Task details –
From the entries below, output the line with "Where should I click to: Share" and each following line up to and including the line with "has width=1484, height=812.", exactly as written.

Input material –
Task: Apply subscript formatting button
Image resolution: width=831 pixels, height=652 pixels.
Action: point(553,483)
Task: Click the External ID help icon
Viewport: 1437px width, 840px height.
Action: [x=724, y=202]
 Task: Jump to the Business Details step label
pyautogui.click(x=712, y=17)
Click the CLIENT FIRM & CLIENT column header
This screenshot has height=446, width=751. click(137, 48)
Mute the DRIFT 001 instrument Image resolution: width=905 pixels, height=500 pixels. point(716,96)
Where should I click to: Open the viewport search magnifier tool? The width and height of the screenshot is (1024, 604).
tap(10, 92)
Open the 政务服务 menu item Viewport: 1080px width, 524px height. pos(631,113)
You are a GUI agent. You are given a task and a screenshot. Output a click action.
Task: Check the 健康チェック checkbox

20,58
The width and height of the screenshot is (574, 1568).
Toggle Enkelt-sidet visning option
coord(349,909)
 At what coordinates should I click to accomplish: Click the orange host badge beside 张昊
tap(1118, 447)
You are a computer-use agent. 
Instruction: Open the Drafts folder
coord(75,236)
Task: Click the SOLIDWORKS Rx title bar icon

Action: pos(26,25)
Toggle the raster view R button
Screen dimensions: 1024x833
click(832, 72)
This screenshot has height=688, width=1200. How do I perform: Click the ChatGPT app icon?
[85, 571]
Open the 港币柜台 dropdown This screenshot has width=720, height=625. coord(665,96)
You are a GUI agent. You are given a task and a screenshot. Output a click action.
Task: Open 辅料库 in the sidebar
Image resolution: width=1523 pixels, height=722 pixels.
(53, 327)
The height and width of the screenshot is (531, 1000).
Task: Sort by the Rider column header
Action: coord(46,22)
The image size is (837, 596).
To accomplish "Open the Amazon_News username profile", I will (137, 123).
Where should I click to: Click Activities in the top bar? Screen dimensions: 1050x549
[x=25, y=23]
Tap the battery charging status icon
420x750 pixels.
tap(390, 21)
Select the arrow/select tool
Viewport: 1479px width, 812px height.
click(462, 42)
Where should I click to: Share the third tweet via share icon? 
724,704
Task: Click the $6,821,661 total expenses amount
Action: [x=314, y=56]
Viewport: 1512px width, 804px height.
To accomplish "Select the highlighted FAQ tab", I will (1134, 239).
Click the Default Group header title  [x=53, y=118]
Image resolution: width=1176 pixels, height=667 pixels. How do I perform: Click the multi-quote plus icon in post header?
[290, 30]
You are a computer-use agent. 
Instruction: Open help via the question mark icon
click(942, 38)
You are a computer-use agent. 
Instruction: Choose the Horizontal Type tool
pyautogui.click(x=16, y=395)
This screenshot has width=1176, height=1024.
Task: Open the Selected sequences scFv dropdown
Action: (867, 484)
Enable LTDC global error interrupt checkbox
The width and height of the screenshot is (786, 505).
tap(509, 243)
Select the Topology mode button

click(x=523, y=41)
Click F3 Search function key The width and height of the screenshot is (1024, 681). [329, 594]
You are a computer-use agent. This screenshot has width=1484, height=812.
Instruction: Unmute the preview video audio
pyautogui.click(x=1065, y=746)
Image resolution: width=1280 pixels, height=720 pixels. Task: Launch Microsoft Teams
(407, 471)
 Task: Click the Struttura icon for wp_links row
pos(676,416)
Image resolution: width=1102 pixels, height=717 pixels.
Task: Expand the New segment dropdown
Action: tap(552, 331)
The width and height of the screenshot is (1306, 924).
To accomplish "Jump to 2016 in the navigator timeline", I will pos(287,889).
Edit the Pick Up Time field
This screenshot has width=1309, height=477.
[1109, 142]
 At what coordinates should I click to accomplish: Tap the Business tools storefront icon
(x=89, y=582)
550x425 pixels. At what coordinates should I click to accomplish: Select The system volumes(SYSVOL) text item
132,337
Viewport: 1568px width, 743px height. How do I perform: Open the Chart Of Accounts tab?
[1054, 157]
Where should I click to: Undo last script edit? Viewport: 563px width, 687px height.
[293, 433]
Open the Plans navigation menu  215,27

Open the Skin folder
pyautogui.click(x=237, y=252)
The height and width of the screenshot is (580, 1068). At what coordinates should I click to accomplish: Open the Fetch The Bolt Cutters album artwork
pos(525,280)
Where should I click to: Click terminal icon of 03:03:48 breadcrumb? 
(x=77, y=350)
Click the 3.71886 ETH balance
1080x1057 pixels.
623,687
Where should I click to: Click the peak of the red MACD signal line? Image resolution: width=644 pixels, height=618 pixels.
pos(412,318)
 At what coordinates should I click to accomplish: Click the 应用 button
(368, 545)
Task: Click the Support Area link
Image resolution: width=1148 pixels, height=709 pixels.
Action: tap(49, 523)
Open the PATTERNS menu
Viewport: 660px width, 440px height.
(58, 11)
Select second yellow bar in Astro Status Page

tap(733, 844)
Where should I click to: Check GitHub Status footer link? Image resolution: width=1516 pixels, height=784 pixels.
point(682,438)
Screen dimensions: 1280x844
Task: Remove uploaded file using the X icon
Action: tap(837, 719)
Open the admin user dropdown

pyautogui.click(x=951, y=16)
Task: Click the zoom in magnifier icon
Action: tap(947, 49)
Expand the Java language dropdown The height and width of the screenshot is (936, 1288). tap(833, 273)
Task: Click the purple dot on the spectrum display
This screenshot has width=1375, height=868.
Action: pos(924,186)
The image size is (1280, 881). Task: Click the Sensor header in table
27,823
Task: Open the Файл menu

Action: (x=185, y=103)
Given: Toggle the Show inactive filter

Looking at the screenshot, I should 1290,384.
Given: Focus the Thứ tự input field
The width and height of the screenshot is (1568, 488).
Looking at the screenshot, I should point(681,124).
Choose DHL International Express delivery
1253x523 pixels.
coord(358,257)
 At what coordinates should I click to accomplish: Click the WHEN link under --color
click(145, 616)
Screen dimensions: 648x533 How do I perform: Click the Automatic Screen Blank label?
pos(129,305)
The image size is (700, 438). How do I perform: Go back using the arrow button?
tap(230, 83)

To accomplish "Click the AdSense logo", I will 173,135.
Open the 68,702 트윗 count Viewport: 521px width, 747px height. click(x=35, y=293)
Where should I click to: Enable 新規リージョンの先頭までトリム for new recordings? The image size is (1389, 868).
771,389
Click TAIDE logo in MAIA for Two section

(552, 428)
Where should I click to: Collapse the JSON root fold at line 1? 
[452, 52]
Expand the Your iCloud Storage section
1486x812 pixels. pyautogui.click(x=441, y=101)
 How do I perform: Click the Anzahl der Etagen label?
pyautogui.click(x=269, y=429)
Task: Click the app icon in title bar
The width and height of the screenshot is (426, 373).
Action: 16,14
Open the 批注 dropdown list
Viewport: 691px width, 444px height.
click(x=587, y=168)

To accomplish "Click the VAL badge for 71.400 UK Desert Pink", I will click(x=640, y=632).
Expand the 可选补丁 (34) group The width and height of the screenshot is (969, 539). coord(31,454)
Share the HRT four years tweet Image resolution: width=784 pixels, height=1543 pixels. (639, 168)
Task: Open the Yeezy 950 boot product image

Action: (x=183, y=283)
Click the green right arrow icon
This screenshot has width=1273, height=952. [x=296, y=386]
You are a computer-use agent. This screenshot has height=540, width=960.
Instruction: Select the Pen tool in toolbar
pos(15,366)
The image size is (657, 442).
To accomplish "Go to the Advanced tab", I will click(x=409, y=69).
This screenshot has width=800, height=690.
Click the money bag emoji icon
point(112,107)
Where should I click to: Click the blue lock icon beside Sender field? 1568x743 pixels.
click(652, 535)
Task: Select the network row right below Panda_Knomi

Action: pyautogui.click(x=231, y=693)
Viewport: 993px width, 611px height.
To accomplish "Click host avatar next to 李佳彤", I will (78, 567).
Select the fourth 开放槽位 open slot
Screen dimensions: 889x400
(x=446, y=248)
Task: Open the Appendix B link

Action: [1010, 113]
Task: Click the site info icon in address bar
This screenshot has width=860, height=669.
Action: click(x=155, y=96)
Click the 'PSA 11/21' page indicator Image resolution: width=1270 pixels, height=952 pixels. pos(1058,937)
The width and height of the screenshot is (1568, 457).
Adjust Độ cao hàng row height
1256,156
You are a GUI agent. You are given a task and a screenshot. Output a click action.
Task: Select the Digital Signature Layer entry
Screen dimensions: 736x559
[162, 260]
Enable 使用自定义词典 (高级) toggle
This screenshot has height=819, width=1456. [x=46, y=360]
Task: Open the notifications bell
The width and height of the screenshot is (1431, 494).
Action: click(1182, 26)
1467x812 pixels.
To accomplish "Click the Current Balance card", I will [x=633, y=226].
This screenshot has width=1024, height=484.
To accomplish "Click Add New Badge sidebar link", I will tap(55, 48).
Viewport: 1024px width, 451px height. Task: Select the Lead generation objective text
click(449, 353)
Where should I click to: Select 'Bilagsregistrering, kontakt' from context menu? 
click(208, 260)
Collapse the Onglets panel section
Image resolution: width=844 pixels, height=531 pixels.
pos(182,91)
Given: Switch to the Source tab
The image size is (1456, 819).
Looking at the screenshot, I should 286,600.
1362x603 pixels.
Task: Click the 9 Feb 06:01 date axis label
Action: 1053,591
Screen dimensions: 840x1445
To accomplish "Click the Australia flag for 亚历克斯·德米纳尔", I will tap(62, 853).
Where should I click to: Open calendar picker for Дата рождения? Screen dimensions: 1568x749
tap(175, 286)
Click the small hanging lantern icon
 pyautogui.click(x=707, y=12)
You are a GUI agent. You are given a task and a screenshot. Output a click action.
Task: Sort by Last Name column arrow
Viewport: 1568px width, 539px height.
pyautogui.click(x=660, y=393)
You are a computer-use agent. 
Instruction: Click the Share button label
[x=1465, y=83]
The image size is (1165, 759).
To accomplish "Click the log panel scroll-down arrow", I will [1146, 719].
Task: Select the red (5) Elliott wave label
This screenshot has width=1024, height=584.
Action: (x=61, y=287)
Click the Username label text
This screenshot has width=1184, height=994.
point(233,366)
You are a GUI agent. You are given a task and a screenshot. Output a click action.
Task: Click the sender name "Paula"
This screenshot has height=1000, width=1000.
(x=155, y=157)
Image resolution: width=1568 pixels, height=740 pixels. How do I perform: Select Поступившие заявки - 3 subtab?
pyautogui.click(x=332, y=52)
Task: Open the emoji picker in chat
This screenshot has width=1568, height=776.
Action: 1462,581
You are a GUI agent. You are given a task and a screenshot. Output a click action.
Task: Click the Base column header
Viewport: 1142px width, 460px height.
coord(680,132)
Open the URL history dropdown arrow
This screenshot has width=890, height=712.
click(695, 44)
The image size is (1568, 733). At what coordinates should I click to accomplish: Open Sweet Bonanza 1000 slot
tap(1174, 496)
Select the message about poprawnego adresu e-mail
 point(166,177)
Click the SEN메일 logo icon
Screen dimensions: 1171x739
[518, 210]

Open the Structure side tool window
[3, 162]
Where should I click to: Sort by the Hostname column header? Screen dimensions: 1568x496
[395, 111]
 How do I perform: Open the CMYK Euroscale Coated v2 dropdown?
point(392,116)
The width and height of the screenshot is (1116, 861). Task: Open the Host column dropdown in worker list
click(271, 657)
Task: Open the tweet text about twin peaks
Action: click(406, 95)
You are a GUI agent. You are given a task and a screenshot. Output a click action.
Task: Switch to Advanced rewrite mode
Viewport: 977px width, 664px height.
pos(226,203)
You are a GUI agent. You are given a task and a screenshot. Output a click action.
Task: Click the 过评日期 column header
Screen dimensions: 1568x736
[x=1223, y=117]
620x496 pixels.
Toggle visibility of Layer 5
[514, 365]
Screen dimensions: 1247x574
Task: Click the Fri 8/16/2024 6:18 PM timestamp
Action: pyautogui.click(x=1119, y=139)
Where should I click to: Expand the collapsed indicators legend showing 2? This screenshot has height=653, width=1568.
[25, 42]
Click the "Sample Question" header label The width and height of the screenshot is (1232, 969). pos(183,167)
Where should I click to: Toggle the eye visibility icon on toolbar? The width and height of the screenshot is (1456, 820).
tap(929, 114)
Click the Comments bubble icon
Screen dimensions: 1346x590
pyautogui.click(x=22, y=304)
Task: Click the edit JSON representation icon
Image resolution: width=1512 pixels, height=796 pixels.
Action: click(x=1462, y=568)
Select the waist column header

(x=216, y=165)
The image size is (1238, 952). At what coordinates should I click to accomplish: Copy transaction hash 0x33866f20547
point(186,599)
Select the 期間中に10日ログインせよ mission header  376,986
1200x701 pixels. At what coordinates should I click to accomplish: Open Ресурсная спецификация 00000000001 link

Task answer –
Where should I click to: Share the third tweet via share icon? 
724,704
Task: Click the $6,821,661 total expenses amount
Action: [x=314, y=56]
Viewport: 1512px width, 804px height.
To accomplish "Select the highlighted FAQ tab", I will (1134, 239).
Click the Default Group header title  [x=53, y=118]
Image resolution: width=1176 pixels, height=667 pixels. How do I perform: Click the multi-quote plus icon in post header?
[290, 30]
You are a computer-use agent. 
Instruction: Open help via the question mark icon
click(942, 38)
You are a computer-use agent. 
Instruction: Choose the Horizontal Type tool
pyautogui.click(x=16, y=395)
This screenshot has width=1176, height=1024.
Task: Open the Selected sequences scFv dropdown
Action: (867, 484)
Enable LTDC global error interrupt checkbox
The width and height of the screenshot is (786, 505).
tap(509, 243)
Select the Topology mode button

click(x=523, y=41)
Click F3 Search function key The width and height of the screenshot is (1024, 681). [329, 594]
You are a computer-use agent. This screenshot has width=1484, height=812.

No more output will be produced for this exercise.